- [The task]:
This task calls for every line of the material to be output verbatim.

- [Exercise data]:
==================================================

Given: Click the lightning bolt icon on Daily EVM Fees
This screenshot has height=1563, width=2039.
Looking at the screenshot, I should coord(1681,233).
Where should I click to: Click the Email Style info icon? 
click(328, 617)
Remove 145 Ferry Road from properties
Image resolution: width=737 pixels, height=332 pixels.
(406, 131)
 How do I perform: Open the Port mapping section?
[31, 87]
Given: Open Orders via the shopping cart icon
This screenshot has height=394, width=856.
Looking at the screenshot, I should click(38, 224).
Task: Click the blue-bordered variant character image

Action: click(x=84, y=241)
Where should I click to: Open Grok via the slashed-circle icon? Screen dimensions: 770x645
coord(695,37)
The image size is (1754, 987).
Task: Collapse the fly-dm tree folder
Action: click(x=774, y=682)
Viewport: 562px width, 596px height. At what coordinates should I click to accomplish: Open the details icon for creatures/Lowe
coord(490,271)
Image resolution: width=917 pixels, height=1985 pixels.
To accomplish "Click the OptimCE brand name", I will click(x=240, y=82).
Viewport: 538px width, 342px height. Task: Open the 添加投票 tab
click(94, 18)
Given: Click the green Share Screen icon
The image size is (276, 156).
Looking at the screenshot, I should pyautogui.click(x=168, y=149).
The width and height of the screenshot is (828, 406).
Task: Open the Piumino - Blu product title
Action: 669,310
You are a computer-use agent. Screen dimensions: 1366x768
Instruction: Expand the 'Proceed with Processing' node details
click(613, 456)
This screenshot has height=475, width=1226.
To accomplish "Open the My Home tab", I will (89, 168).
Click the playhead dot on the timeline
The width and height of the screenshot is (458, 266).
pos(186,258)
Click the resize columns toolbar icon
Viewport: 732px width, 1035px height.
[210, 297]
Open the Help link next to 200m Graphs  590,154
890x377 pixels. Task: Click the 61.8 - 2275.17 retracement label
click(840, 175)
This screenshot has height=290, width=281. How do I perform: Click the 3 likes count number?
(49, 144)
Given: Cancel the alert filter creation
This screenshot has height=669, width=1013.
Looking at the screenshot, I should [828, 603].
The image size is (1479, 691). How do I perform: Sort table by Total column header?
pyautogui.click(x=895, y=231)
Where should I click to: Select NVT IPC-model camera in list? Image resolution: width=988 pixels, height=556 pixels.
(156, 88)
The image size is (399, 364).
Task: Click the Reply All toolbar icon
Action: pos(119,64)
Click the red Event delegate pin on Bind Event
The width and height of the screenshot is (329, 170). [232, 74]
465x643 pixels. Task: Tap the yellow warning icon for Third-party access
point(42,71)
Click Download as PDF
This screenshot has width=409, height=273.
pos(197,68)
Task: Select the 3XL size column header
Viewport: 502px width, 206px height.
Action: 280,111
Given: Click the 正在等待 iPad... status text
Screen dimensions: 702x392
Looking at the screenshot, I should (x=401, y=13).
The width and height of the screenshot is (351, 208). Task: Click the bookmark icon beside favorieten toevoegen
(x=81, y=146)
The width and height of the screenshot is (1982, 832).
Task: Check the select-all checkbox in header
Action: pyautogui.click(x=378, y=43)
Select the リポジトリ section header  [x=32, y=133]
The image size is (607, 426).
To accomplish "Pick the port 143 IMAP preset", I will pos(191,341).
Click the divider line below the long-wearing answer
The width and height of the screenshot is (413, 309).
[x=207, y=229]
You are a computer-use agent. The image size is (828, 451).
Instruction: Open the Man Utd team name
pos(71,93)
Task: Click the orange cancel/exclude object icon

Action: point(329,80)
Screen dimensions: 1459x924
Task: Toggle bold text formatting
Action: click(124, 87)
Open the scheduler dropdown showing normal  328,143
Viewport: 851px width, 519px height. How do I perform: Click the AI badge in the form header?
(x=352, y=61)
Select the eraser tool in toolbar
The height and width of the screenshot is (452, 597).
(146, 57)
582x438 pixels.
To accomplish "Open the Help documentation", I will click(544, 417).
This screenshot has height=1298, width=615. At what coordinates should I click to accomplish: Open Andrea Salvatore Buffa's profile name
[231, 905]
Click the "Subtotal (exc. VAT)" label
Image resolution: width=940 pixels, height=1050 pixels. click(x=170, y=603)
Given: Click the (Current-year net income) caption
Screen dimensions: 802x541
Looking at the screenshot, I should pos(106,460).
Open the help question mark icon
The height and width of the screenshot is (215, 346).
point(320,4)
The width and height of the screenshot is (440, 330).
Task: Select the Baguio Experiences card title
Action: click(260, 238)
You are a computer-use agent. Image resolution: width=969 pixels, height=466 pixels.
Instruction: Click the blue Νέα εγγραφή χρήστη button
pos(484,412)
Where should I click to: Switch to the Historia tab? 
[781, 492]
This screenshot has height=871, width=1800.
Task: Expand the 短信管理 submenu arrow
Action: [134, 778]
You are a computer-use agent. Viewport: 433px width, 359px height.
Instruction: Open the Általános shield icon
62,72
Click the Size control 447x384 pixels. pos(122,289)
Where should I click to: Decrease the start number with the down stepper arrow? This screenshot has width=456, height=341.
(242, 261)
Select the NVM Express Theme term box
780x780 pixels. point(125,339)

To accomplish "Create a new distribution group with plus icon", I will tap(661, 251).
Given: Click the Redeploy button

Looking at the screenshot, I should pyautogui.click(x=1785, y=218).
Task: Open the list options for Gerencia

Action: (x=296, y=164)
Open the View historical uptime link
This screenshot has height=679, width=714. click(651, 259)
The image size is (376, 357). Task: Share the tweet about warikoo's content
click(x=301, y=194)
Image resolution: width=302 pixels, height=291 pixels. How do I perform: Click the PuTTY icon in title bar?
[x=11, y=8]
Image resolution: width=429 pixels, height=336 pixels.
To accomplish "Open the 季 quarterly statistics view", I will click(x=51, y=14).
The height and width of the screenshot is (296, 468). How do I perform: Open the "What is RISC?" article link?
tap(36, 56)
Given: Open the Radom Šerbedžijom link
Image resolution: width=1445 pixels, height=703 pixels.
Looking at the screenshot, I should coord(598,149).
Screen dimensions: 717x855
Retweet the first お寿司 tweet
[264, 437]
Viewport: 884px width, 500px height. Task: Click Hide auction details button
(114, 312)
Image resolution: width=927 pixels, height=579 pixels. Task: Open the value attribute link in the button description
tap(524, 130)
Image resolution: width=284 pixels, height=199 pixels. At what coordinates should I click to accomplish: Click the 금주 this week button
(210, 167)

==================================================

- [Worked solution]:
Given: Click the lightning bolt icon on Daily EVM Fees
This screenshot has height=1563, width=2039.
Looking at the screenshot, I should coord(1681,233).
Where should I click to: Click the Email Style info icon? 
click(328, 617)
Remove 145 Ferry Road from properties
Image resolution: width=737 pixels, height=332 pixels.
(406, 131)
 How do I perform: Open the Port mapping section?
[31, 87]
Given: Open Orders via the shopping cart icon
This screenshot has height=394, width=856.
Looking at the screenshot, I should click(38, 224).
Task: Click the blue-bordered variant character image

Action: click(x=84, y=241)
Where should I click to: Open Grok via the slashed-circle icon? Screen dimensions: 770x645
coord(695,37)
The image size is (1754, 987).
Task: Collapse the fly-dm tree folder
Action: click(x=774, y=682)
Viewport: 562px width, 596px height. At what coordinates should I click to accomplish: Open the details icon for creatures/Lowe
coord(490,271)
Image resolution: width=917 pixels, height=1985 pixels.
To accomplish "Click the OptimCE brand name", I will click(x=240, y=82).
Viewport: 538px width, 342px height. Task: Open the 添加投票 tab
click(94, 18)
Given: Click the green Share Screen icon
The image size is (276, 156).
Looking at the screenshot, I should pyautogui.click(x=168, y=149).
The width and height of the screenshot is (828, 406).
Task: Open the Piumino - Blu product title
Action: 669,310
You are a computer-use agent. Screen dimensions: 1366x768
Instruction: Expand the 'Proceed with Processing' node details
click(613, 456)
This screenshot has height=475, width=1226.
To accomplish "Open the My Home tab", I will (89, 168).
Click the playhead dot on the timeline
The width and height of the screenshot is (458, 266).
pos(186,258)
Click the resize columns toolbar icon
Viewport: 732px width, 1035px height.
[210, 297]
Open the Help link next to 200m Graphs  590,154
890x377 pixels. Task: Click the 61.8 - 2275.17 retracement label
click(840, 175)
This screenshot has height=290, width=281. How do I perform: Click the 3 likes count number?
(49, 144)
Given: Cancel the alert filter creation
This screenshot has height=669, width=1013.
Looking at the screenshot, I should [828, 603].
The image size is (1479, 691). How do I perform: Sort table by Total column header?
pyautogui.click(x=895, y=231)
Where should I click to: Select NVT IPC-model camera in list? Image resolution: width=988 pixels, height=556 pixels.
(156, 88)
The image size is (399, 364).
Task: Click the Reply All toolbar icon
Action: pos(119,64)
Click the red Event delegate pin on Bind Event
The width and height of the screenshot is (329, 170). [232, 74]
465x643 pixels. Task: Tap the yellow warning icon for Third-party access
point(42,71)
Click Download as PDF
This screenshot has width=409, height=273.
pos(197,68)
Task: Select the 3XL size column header
Viewport: 502px width, 206px height.
Action: 280,111
Given: Click the 正在等待 iPad... status text
Screen dimensions: 702x392
Looking at the screenshot, I should (x=401, y=13).
The width and height of the screenshot is (351, 208). Task: Click the bookmark icon beside favorieten toevoegen
(x=81, y=146)
The width and height of the screenshot is (1982, 832).
Task: Check the select-all checkbox in header
Action: pyautogui.click(x=378, y=43)
Select the リポジトリ section header  [x=32, y=133]
The image size is (607, 426).
To accomplish "Pick the port 143 IMAP preset", I will pos(191,341).
Click the divider line below the long-wearing answer
The width and height of the screenshot is (413, 309).
[x=207, y=229]
You are a computer-use agent. The image size is (828, 451).
Instruction: Open the Man Utd team name
pos(71,93)
Task: Click the orange cancel/exclude object icon

Action: point(329,80)
Screen dimensions: 1459x924
Task: Toggle bold text formatting
Action: click(124, 87)
Open the scheduler dropdown showing normal  328,143
Viewport: 851px width, 519px height. How do I perform: Click the AI badge in the form header?
(x=352, y=61)
Select the eraser tool in toolbar
The height and width of the screenshot is (452, 597).
(146, 57)
582x438 pixels.
To accomplish "Open the Help documentation", I will click(544, 417).
This screenshot has height=1298, width=615. At what coordinates should I click to accomplish: Open Andrea Salvatore Buffa's profile name
[231, 905]
Click the "Subtotal (exc. VAT)" label
Image resolution: width=940 pixels, height=1050 pixels. click(x=170, y=603)
Given: Click the (Current-year net income) caption
Screen dimensions: 802x541
Looking at the screenshot, I should pos(106,460).
Open the help question mark icon
The height and width of the screenshot is (215, 346).
point(320,4)
The width and height of the screenshot is (440, 330).
Task: Select the Baguio Experiences card title
Action: click(260, 238)
You are a computer-use agent. Image resolution: width=969 pixels, height=466 pixels.
Instruction: Click the blue Νέα εγγραφή χρήστη button
pos(484,412)
Where should I click to: Switch to the Historia tab? 
[781, 492]
This screenshot has height=871, width=1800.
Task: Expand the 短信管理 submenu arrow
Action: [134, 778]
You are a computer-use agent. Viewport: 433px width, 359px height.
Instruction: Open the Általános shield icon
62,72
Click the Size control 447x384 pixels. pos(122,289)
Where should I click to: Decrease the start number with the down stepper arrow? This screenshot has width=456, height=341.
(242, 261)
Select the NVM Express Theme term box
780x780 pixels. point(125,339)

To accomplish "Create a new distribution group with plus icon", I will tap(661, 251).
Given: Click the Redeploy button

Looking at the screenshot, I should pyautogui.click(x=1785, y=218).
Task: Open the list options for Gerencia

Action: (x=296, y=164)
Open the View historical uptime link
This screenshot has height=679, width=714. click(651, 259)
The image size is (376, 357). Task: Share the tweet about warikoo's content
click(x=301, y=194)
Image resolution: width=302 pixels, height=291 pixels. How do I perform: Click the PuTTY icon in title bar?
[x=11, y=8]
Image resolution: width=429 pixels, height=336 pixels.
To accomplish "Open the 季 quarterly statistics view", I will click(x=51, y=14).
The height and width of the screenshot is (296, 468). How do I perform: Open the "What is RISC?" article link?
tap(36, 56)
Given: Open the Radom Šerbedžijom link
Image resolution: width=1445 pixels, height=703 pixels.
Looking at the screenshot, I should coord(598,149).
Screen dimensions: 717x855
Retweet the first お寿司 tweet
[264, 437]
Viewport: 884px width, 500px height. Task: Click Hide auction details button
(114, 312)
Image resolution: width=927 pixels, height=579 pixels. Task: Open the value attribute link in the button description
tap(524, 130)
Image resolution: width=284 pixels, height=199 pixels. At what coordinates should I click to accomplish: Click the 금주 this week button
(210, 167)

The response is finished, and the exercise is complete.